Management Seminar and Project
12
Credits
Introductory Seminar
MMG 690 1 credit(s)
Formerly MMG500 The purpose of the seminar is to introduce participants to the resources of the College, provide a coherent overview of the philosophy of the program, and review the benefits and the rationale of the academic model. The course also will focus on self-assessment and goal-setting to assist the student in developing his or her academic and professional development plan.
Management Seminar I: Self-Diagnosis and Goal Setting
MMG 691 2 credit(s)
The Management Seminar serves as a learning laboratory for students to develop, integrate and demonstrate competencies in personal, professional and academic development. It provides an opportunity for students to test and apply learning in a practical and experiential context and to integrate experience and theory. In the first semester students self-diagnose their academic and managerial skills and develop academic and professional goals and plans. They also develop skills at being effective members of a learning community and explore topics and ideas for their Independent Learning Projects.
Management Seminar II: The Manager as Team Developer and Leader
MMG 692 2 credit(s)
This seminar focuses on the manager as a leader and developer of people and teams. Students develop important cognitive and affective skills: developing people, peer relationships, working with others, and resolving conflict. The seminar also helps the student learn how to leverage the diversity in teams and how utilize team resources effectively.
Management Seminar III: Continuous Improvement, Lifelong Learning and
MMG 693 2 credit(s)
This seminar focuses on developing and demonstrating enhanced skills and on present and future employability. Students assess their learning and benchmark them against standards in their professional field. Students learn and practice networking skills to develop and expand their connections within their professional field and learning community.

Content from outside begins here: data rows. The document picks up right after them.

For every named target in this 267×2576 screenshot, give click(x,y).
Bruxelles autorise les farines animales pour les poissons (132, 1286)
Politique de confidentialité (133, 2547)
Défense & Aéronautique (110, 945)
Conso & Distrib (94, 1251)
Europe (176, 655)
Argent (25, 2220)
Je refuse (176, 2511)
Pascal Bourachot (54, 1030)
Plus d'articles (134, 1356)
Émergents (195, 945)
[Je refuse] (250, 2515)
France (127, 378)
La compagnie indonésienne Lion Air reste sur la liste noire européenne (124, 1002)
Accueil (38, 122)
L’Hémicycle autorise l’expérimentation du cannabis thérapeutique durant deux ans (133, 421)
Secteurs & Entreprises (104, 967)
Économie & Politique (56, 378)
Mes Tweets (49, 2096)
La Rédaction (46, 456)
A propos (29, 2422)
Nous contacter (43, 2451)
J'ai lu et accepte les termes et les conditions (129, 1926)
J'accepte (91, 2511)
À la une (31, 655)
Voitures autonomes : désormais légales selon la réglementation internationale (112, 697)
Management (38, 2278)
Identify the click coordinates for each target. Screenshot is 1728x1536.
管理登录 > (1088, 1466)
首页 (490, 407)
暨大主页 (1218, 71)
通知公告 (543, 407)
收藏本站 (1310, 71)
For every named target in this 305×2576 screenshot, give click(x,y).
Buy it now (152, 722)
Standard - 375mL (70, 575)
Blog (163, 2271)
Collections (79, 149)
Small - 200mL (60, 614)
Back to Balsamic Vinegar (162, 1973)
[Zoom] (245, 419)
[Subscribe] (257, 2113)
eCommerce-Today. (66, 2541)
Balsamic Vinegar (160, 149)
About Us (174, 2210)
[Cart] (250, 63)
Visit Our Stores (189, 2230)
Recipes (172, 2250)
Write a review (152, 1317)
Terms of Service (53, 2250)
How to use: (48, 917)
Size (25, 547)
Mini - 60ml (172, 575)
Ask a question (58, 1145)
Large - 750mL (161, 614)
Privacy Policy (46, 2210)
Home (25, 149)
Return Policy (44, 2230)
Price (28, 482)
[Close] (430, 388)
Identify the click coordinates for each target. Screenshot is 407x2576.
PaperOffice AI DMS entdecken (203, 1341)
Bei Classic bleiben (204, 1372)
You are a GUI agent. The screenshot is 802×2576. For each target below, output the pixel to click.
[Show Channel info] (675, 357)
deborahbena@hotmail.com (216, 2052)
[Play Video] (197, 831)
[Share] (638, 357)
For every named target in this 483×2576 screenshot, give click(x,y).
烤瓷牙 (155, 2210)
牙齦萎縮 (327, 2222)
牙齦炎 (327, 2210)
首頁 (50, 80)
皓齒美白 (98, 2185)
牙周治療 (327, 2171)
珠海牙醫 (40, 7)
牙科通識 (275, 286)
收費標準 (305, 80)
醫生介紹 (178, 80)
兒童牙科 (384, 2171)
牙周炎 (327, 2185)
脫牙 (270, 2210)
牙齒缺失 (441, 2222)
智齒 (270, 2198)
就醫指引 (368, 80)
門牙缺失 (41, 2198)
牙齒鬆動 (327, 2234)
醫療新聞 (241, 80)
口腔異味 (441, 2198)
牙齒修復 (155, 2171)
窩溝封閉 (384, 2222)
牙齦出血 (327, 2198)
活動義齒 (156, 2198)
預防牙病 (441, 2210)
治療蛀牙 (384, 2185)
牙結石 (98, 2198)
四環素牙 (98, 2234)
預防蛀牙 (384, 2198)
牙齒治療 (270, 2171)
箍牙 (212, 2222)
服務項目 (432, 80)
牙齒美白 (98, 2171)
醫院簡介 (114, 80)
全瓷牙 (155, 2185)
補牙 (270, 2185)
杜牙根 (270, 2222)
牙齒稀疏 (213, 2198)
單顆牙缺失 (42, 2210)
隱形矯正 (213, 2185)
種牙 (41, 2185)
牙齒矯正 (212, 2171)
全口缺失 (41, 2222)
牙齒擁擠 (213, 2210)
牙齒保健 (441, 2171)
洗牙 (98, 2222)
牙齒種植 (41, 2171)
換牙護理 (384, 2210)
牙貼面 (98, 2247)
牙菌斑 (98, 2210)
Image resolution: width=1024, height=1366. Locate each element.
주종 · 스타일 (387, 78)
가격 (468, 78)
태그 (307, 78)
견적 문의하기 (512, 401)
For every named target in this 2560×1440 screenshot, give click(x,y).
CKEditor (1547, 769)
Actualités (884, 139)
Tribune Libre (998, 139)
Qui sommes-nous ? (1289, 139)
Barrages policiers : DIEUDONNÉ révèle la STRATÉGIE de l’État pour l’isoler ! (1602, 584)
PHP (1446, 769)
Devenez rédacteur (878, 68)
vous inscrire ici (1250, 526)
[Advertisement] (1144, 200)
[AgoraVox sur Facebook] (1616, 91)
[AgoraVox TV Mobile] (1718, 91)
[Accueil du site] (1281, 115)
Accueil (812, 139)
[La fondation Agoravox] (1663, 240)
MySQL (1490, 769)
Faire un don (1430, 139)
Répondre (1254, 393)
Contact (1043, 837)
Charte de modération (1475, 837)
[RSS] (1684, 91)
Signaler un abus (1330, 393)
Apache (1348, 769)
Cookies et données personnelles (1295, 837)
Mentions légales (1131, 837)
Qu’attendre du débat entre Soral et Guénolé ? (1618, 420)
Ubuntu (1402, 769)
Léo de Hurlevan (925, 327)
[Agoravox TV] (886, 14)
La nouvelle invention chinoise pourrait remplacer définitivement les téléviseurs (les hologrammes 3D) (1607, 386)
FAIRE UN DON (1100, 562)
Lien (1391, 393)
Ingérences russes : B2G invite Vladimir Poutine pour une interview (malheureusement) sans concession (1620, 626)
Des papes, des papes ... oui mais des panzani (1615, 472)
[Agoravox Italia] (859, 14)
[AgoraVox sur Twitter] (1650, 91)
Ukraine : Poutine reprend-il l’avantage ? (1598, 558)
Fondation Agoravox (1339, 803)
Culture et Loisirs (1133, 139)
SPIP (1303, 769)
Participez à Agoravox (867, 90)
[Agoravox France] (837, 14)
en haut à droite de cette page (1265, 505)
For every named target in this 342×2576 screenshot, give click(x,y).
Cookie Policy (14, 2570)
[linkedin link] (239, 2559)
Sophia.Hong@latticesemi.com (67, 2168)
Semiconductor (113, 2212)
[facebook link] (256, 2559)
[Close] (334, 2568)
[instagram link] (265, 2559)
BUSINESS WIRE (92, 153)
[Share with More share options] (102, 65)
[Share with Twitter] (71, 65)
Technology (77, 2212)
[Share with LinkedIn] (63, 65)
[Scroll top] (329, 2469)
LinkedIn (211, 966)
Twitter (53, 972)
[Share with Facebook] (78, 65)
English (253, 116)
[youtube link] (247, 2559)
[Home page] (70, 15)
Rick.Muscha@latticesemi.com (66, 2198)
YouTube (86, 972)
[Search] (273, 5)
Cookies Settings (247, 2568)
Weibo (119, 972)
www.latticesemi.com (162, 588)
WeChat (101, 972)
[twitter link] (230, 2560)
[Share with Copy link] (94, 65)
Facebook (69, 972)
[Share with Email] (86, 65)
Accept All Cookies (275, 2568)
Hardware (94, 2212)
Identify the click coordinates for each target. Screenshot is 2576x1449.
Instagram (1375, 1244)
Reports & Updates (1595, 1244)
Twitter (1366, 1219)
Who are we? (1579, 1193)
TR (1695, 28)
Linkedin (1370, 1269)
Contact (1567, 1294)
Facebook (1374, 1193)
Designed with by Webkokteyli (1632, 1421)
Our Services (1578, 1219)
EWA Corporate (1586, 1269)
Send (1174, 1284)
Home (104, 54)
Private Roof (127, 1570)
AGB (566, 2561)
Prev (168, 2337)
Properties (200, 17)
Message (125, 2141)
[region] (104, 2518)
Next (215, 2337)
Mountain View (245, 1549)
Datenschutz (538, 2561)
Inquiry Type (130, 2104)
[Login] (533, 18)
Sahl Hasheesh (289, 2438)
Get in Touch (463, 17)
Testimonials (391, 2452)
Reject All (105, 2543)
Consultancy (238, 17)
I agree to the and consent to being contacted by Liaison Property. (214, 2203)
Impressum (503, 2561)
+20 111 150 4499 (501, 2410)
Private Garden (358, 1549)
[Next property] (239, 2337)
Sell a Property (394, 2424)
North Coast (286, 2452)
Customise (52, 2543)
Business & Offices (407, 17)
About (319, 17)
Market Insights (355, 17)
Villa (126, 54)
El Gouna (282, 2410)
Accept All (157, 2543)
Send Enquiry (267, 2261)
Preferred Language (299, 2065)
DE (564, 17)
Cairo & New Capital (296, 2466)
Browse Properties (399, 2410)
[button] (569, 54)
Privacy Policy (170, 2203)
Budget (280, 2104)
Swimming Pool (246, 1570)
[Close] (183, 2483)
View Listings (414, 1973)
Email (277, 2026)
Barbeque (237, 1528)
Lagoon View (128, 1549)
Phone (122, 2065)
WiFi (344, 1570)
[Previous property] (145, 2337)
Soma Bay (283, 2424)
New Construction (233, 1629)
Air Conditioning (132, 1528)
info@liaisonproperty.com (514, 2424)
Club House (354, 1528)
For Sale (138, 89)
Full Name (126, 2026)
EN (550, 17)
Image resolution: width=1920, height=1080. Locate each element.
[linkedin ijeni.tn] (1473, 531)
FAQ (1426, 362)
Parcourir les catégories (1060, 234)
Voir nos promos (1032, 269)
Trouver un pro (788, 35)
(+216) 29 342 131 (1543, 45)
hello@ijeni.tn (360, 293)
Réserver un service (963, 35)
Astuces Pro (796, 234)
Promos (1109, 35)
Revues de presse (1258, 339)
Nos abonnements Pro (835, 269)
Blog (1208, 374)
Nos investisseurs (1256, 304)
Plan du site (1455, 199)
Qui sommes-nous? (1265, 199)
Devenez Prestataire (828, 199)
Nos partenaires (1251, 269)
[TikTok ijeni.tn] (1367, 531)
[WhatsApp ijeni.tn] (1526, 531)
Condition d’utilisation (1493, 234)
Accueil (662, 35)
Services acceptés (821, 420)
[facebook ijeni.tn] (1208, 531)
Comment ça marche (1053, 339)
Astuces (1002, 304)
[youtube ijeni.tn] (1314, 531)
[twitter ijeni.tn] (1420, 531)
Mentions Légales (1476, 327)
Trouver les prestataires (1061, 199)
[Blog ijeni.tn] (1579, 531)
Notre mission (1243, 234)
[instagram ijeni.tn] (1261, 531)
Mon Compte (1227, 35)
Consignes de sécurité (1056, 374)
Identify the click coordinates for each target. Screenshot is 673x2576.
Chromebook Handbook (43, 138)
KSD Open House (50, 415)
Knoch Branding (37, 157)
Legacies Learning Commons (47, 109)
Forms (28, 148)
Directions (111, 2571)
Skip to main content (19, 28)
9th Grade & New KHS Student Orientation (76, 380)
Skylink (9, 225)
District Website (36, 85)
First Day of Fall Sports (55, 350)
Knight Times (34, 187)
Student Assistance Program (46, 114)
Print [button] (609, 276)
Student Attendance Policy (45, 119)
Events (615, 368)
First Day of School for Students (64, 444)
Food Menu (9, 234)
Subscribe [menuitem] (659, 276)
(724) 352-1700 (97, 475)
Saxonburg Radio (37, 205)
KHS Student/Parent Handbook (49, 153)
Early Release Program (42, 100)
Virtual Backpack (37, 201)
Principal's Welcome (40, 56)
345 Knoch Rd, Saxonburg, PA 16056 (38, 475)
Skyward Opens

Management Seminar IV: Current Issues in Management
MMG 694 2 credit(s)
This is the final seminar of the management seminar series. Students integrate their learning from courses and research and update their knowledge through the examination of topics that reflect current issues and trends in management. The seminar is conducted with the help of several guest speakers/faculty.
Independent Learning Project: Management
MMG 800 3 credit(s)
This comprehensive final project is focused on a topic in a student’s concentration. The Management Seminar and the Seminar Leader provide direction and support for the project. The project demonstrates ability to define a problem, use appropriate resources, collect and analyze data, draw conclusions, and organize the written report.
Management Core Courses
9
Credits
Foundations of Management
MMG 511 3 credit(s)
(Formerly MMG503). This course provides an overview of the field of management and establishes a foundation and common vocabulary for future course work. It emphasizes the functions of planning, organizing, directing and controlling. The course assumes students have limited academic knowledge of management theory, and some experience in real world management situations to bring into the classroom. In each session the class explores some aspects of management in theoretical terms and then focuses on application of the theory to the practical problems facing managers.
Organizational Environment
MMG 512 3 credit(s)
(Formerly MMG502). This course provides an overview of the external and internal environment of organizations. It helps students understand the resource, market, technological, economic, and socio-political context of the organization, and the impact of multiple stakeholders on its goals and decision-making processes. It examines organizational architecture and dynamics from the structural, human resource, political and symbolic perspectives. The course draws on theories and research on organizations, including topics such as motivation, leadership, and organizational change and development. The intent of the course is to provide students with the theoretical base to better understand organizational behavior, and to equip them with tools to analyze and improve upon their own managerial practice.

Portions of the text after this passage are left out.